What to do:
Reproduce the section of the listing that begins at the line containing "The width and height of the screenshot is (299, 206)." and finishes at the line containing "Click the webmaster". Include both end lines and nothing beyond them.

Working data:

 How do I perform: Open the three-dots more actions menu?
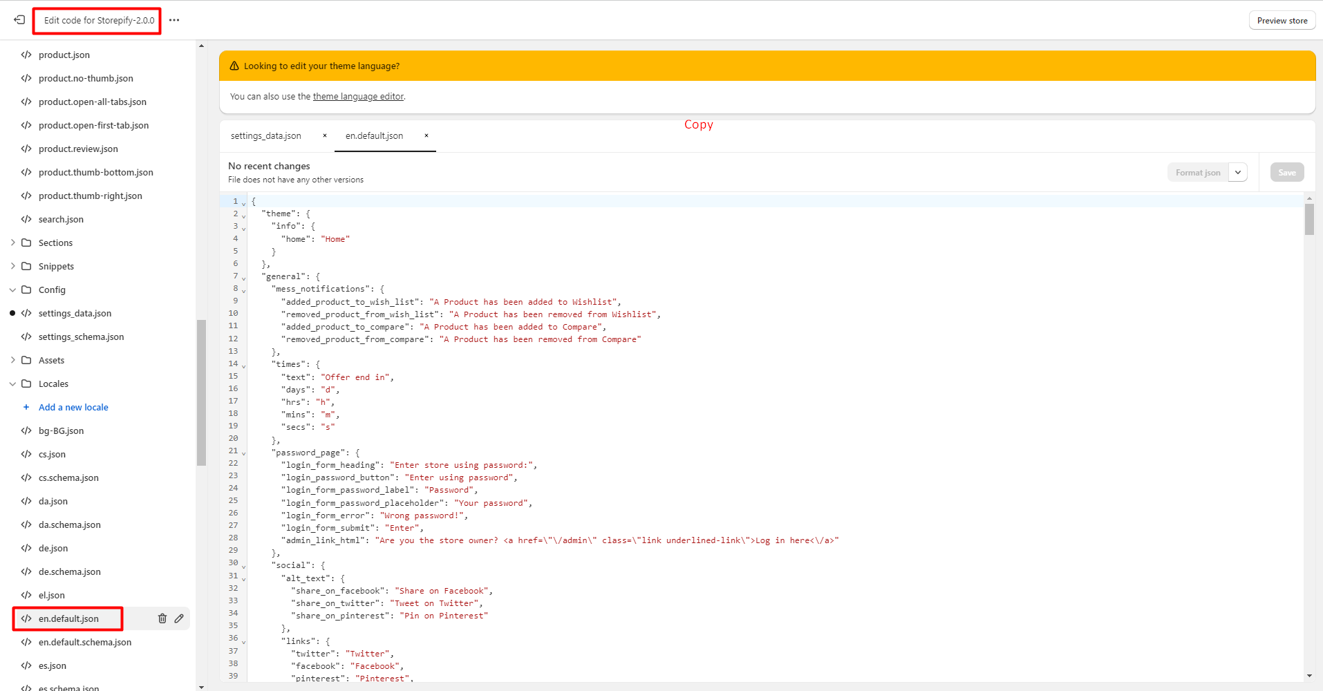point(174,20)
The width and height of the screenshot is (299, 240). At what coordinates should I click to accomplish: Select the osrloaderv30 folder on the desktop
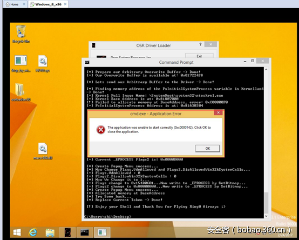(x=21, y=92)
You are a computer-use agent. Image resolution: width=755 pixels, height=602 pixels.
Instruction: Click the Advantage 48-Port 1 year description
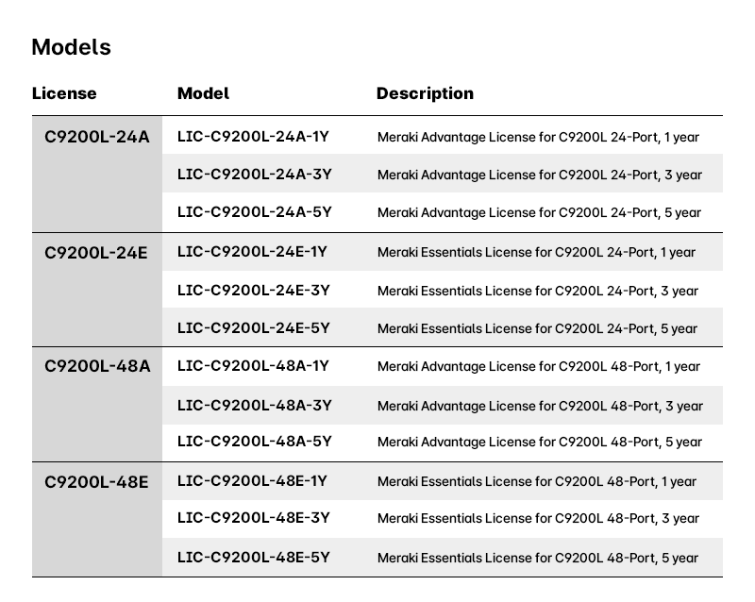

...

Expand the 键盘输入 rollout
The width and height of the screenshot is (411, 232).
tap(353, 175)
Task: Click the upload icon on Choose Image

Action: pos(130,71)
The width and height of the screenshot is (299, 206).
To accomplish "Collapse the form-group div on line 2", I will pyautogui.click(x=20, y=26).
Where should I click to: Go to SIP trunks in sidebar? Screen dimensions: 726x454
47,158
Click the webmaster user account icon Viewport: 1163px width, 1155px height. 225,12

* * *

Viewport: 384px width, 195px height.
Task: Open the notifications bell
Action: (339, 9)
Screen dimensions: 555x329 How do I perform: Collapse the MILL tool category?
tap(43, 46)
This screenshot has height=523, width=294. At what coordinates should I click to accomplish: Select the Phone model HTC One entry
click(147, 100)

Written answer:
The width and height of the screenshot is (299, 206).
To accomplish "Collapse the form-group div on line 2", I will pyautogui.click(x=20, y=26).
Where should I click to: Go to SIP trunks in sidebar? Screen dimensions: 726x454
47,158
Click the webmaster user account icon Viewport: 1163px width, 1155px height. 225,12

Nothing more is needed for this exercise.